Wer nach einem Wahlmotiv sucht, kommt an der Person Kahr nicht vorbei: Die knapp 60-Jährige erhielt 5.306 Vorzugsstimmen - das ist Rekord an diesem Wahltag und macht ein knappes Sechstel der KPÖ-Stimmen überhaupt aus. Siegfried Nagl, der nach 18 Jahren als Bürgermeister noch am Wahlabend zurücktrat, erhielt 2.615 Vorzugsstimmen, die zweite Wahlsiegerin, Judith Schwentner von den Grünen, 1.841.

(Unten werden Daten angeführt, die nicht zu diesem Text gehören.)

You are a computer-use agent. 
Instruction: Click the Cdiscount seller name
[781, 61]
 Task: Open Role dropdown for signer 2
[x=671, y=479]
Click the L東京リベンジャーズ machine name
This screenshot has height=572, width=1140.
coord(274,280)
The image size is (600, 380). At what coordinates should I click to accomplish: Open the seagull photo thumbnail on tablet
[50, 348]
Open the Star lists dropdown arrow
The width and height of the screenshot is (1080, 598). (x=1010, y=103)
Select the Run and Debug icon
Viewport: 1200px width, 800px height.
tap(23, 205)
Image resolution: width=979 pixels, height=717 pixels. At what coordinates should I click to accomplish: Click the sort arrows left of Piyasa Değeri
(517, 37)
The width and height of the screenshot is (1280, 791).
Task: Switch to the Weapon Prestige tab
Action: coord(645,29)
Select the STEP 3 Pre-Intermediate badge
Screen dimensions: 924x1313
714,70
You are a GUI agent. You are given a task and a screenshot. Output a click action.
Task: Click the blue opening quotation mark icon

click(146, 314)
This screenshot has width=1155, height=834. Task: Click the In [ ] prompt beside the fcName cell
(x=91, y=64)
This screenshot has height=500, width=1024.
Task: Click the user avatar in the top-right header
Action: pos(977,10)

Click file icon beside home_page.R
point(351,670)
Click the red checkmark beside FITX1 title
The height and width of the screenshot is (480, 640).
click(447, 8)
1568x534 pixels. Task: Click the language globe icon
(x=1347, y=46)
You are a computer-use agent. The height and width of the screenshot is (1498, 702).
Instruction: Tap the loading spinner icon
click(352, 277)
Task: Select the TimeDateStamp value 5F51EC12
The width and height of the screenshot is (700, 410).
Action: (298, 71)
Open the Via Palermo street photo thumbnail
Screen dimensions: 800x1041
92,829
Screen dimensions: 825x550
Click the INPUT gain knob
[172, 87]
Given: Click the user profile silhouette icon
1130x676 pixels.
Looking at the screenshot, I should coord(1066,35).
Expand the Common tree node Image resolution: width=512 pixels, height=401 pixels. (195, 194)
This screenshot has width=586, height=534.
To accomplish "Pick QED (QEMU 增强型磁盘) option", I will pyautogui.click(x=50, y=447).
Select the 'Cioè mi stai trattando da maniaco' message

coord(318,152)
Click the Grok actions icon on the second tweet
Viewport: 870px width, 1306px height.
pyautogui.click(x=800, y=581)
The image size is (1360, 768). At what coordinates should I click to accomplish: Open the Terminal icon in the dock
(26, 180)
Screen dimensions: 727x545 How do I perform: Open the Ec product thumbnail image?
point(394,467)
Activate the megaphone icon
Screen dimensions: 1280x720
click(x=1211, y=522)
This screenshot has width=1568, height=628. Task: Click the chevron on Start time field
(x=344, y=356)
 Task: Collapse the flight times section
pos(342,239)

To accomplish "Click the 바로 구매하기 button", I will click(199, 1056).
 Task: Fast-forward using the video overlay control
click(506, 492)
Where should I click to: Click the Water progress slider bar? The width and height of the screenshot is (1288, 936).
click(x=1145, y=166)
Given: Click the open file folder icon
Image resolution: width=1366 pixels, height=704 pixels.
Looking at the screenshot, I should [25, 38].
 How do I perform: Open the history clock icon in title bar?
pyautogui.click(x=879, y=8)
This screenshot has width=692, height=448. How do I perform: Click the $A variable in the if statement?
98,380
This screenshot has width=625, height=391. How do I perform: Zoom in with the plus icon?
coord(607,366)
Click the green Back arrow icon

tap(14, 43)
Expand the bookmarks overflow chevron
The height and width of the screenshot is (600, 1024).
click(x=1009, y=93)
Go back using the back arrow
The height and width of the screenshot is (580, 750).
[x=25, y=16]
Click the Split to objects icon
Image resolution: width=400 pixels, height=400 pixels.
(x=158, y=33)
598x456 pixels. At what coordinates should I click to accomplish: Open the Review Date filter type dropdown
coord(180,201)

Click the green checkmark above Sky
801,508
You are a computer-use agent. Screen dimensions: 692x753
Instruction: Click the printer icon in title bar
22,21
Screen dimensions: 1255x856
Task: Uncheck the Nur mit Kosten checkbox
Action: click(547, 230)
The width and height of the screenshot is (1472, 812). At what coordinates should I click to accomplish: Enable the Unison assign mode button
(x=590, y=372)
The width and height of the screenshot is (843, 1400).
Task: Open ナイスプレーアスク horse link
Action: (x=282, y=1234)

Der kommunistische Wahlerfolg breitete sich auf die Bezirke heruntergebrochen nicht über ganz Graz aus, aber eines ist auffällig: Die Kommunisten haben just auch in teureren Wohngegenden die Nase vorn, allen voran in der noblen Innenstadt. Sie füllten dazu auch die Lücke, die die schwache SPÖ in den früheren Arbeiterbezirken hinterließ, und schafften es, in den Bezirken mit hohem Migrantenanteil zu reüssieren. Hier hat das Kernthema der KPÖ – leistbares Wohnen – gegriffen.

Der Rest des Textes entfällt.